Ces noms attirent des millions de visiteurs chaque mois, mais leurs fondateurs originaux ont disparu depuis des années, et les versions actuelles fonctionnent sous d’autres mains, souvent anonymes. C’est ce qu’on appelle les marques ou sites zombies.
En août 2025, l’un de ces réseaux totalisait à lui seul 622 millions de visites, selon les chiffres transmis par la Motion Picture Association au représentant américain au commerce à l’automne 2025.
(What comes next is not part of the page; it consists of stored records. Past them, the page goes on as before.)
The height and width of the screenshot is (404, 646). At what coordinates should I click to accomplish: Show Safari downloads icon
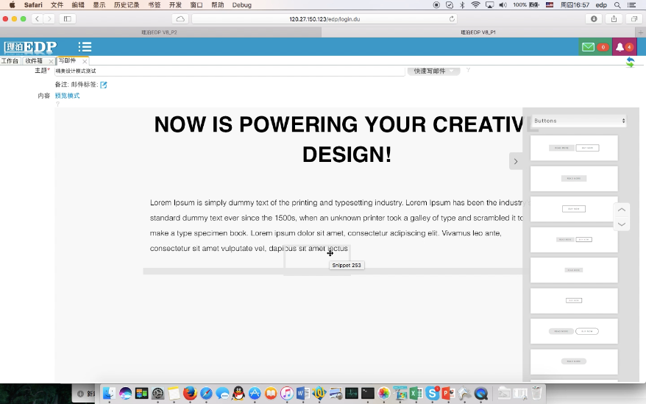594,18

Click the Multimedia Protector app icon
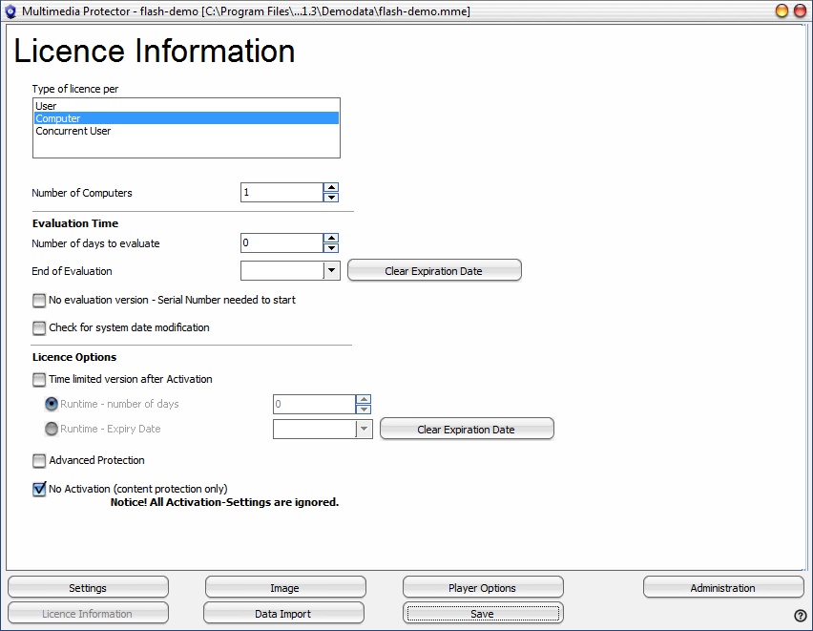[x=10, y=11]
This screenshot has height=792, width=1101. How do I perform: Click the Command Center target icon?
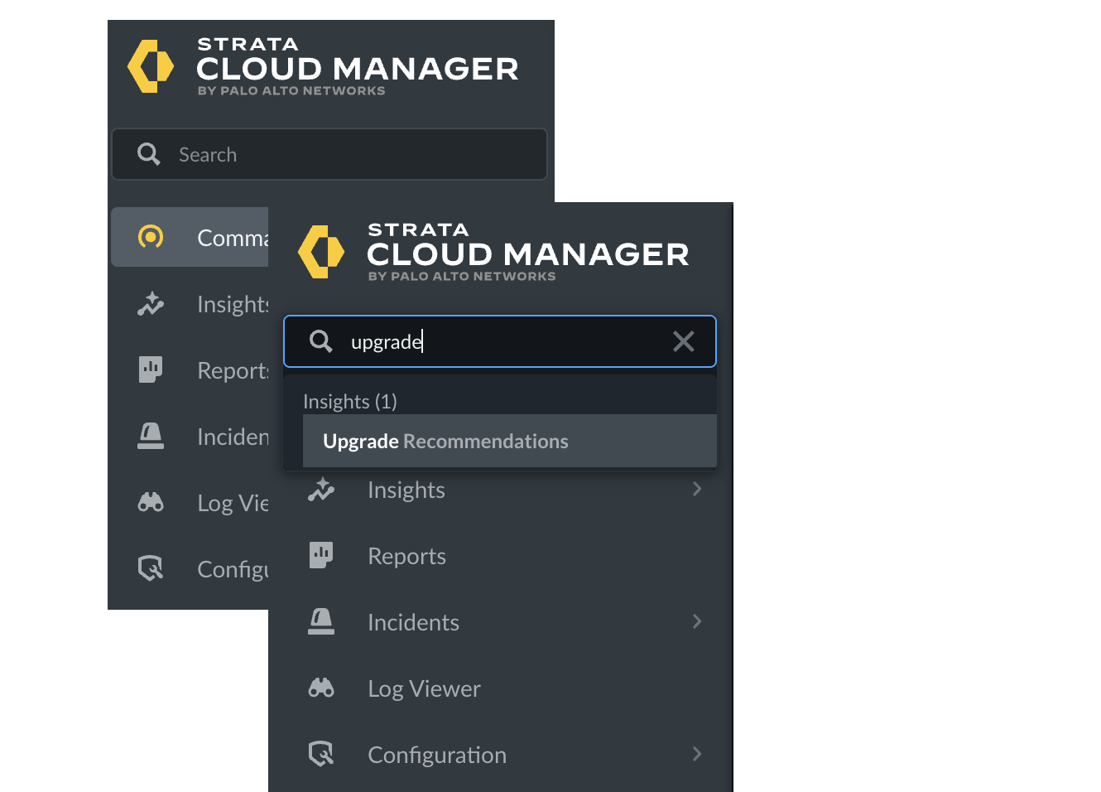click(x=151, y=237)
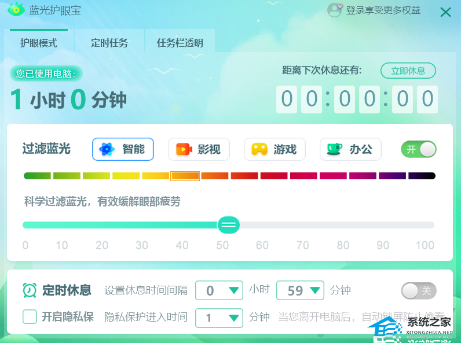This screenshot has width=461, height=343.
Task: Click the 立即休息 rest now button
Action: [408, 71]
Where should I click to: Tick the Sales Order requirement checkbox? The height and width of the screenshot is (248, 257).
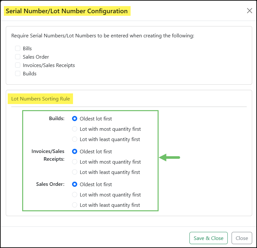pos(18,57)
Après chaque fermeture, les opérateurs migrent vers un nouveau prestataire, changent de domaine, et rouvrent sous une autre adresse. Ce mécanisme de survie par substitution explique pourquoi les mêmes marques réapparaissent indéfiniment, malgré les actions judiciaires.
Dans son rapport annuel, la MPA avait précisé que ces réseaux avaient basculé vers MegaCloud, VidCloud et RapidCloud après la fermeture de leur infrastructure précédente par l’ACE en juin 2023. Les prestataires aujourd’hui hors ligne sont donc eux-mêmes le fruit d’une migration forcée, il y a moins de deux ans.
C’est le paradoxe de ce modèle distribué. Plus les réseaux pirates multiplient les couches d’intermédiation pour résister aux takedowns, plus ils créent un point de vulnérabilité commun. Comme on l’a vu, si un seul de ces maillons de la chaine se brise, c’est l’ensemble qui s’écroule.